Each of the records that follow needs an exact reproduction.

• **Provided entries**:
- Opening Delimiter -
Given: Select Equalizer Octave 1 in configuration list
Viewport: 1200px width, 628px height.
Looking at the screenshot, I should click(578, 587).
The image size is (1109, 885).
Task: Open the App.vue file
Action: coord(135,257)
- Closing Delimiter -
• **Exercise answer**:
Given: Select Equalizer Octave 1 in configuration list
Viewport: 1200px width, 628px height.
Looking at the screenshot, I should click(578, 587).
The image size is (1109, 885).
Task: Open the App.vue file
Action: coord(135,257)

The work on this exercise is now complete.